▸ **Data extracts**:
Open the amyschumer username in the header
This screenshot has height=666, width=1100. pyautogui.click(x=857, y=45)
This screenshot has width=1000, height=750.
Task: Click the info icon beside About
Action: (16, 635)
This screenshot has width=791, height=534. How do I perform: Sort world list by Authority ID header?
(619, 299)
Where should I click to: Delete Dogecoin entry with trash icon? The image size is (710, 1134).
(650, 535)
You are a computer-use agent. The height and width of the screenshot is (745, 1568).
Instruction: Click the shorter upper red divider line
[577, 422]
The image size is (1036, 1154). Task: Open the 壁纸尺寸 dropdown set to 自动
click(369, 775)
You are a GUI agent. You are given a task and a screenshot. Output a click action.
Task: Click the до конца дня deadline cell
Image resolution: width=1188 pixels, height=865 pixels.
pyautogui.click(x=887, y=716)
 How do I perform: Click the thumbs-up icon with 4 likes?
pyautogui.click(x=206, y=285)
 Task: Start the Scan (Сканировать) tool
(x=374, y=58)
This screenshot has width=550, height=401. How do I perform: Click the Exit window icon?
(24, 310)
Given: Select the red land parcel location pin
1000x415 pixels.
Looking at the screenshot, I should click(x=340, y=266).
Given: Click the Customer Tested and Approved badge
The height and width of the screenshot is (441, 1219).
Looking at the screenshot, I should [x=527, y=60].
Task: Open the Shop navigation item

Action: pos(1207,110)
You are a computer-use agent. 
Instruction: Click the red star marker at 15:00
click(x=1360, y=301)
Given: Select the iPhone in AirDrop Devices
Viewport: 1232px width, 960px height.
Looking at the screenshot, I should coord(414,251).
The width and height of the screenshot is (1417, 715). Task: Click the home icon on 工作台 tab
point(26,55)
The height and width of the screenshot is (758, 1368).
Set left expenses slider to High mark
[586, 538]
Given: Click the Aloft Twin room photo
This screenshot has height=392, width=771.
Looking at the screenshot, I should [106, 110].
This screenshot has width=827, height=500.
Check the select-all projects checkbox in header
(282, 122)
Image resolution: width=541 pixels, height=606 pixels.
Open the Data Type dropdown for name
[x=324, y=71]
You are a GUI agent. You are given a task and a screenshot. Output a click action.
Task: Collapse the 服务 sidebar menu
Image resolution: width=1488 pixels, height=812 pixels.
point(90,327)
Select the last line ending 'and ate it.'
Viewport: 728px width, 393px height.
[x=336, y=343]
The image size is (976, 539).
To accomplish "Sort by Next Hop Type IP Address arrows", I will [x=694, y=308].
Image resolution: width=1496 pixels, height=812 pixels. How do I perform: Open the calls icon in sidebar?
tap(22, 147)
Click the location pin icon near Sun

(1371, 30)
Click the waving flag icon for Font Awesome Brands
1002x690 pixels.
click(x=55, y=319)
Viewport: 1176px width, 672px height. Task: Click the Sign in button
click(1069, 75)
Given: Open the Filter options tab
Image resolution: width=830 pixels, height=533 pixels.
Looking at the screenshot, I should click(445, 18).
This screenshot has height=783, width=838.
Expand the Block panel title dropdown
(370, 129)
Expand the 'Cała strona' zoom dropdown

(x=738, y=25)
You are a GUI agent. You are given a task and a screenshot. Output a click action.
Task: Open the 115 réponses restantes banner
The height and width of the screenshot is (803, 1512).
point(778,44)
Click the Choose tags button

▸ **Exercise brief**:
Output the listing above in full, exactly as written.

▸ **Answer below**:
Open the amyschumer username in the header
This screenshot has height=666, width=1100. pyautogui.click(x=857, y=45)
This screenshot has width=1000, height=750.
Task: Click the info icon beside About
Action: (16, 635)
This screenshot has width=791, height=534. How do I perform: Sort world list by Authority ID header?
(619, 299)
Where should I click to: Delete Dogecoin entry with trash icon? The image size is (710, 1134).
(650, 535)
You are a computer-use agent. The height and width of the screenshot is (745, 1568).
Instruction: Click the shorter upper red divider line
[577, 422]
The image size is (1036, 1154). Task: Open the 壁纸尺寸 dropdown set to 自动
click(369, 775)
You are a GUI agent. You are given a task and a screenshot. Output a click action.
Task: Click the до конца дня deadline cell
Image resolution: width=1188 pixels, height=865 pixels.
pyautogui.click(x=887, y=716)
 How do I perform: Click the thumbs-up icon with 4 likes?
pyautogui.click(x=206, y=285)
 Task: Start the Scan (Сканировать) tool
(x=374, y=58)
This screenshot has width=550, height=401. How do I perform: Click the Exit window icon?
(24, 310)
Given: Select the red land parcel location pin
1000x415 pixels.
Looking at the screenshot, I should click(x=340, y=266).
Given: Click the Customer Tested and Approved badge
The height and width of the screenshot is (441, 1219).
Looking at the screenshot, I should [x=527, y=60].
Task: Open the Shop navigation item

Action: pos(1207,110)
You are a computer-use agent. 
Instruction: Click the red star marker at 15:00
click(x=1360, y=301)
Given: Select the iPhone in AirDrop Devices
Viewport: 1232px width, 960px height.
Looking at the screenshot, I should coord(414,251).
The width and height of the screenshot is (1417, 715). Task: Click the home icon on 工作台 tab
point(26,55)
The height and width of the screenshot is (758, 1368).
Set left expenses slider to High mark
[586, 538]
Given: Click the Aloft Twin room photo
This screenshot has height=392, width=771.
Looking at the screenshot, I should [106, 110].
This screenshot has width=827, height=500.
Check the select-all projects checkbox in header
(282, 122)
Image resolution: width=541 pixels, height=606 pixels.
Open the Data Type dropdown for name
[x=324, y=71]
You are a GUI agent. You are given a task and a screenshot. Output a click action.
Task: Collapse the 服务 sidebar menu
Image resolution: width=1488 pixels, height=812 pixels.
point(90,327)
Select the last line ending 'and ate it.'
Viewport: 728px width, 393px height.
[x=336, y=343]
The image size is (976, 539).
To accomplish "Sort by Next Hop Type IP Address arrows", I will [x=694, y=308].
Image resolution: width=1496 pixels, height=812 pixels. How do I perform: Open the calls icon in sidebar?
tap(22, 147)
Click the location pin icon near Sun

(1371, 30)
Click the waving flag icon for Font Awesome Brands
1002x690 pixels.
click(x=55, y=319)
Viewport: 1176px width, 672px height. Task: Click the Sign in button
click(1069, 75)
Given: Open the Filter options tab
Image resolution: width=830 pixels, height=533 pixels.
Looking at the screenshot, I should click(445, 18).
This screenshot has height=783, width=838.
Expand the Block panel title dropdown
(370, 129)
Expand the 'Cała strona' zoom dropdown

(x=738, y=25)
You are a GUI agent. You are given a task and a screenshot. Output a click action.
Task: Open the 115 réponses restantes banner
The height and width of the screenshot is (803, 1512).
point(778,44)
Click the Choose tags button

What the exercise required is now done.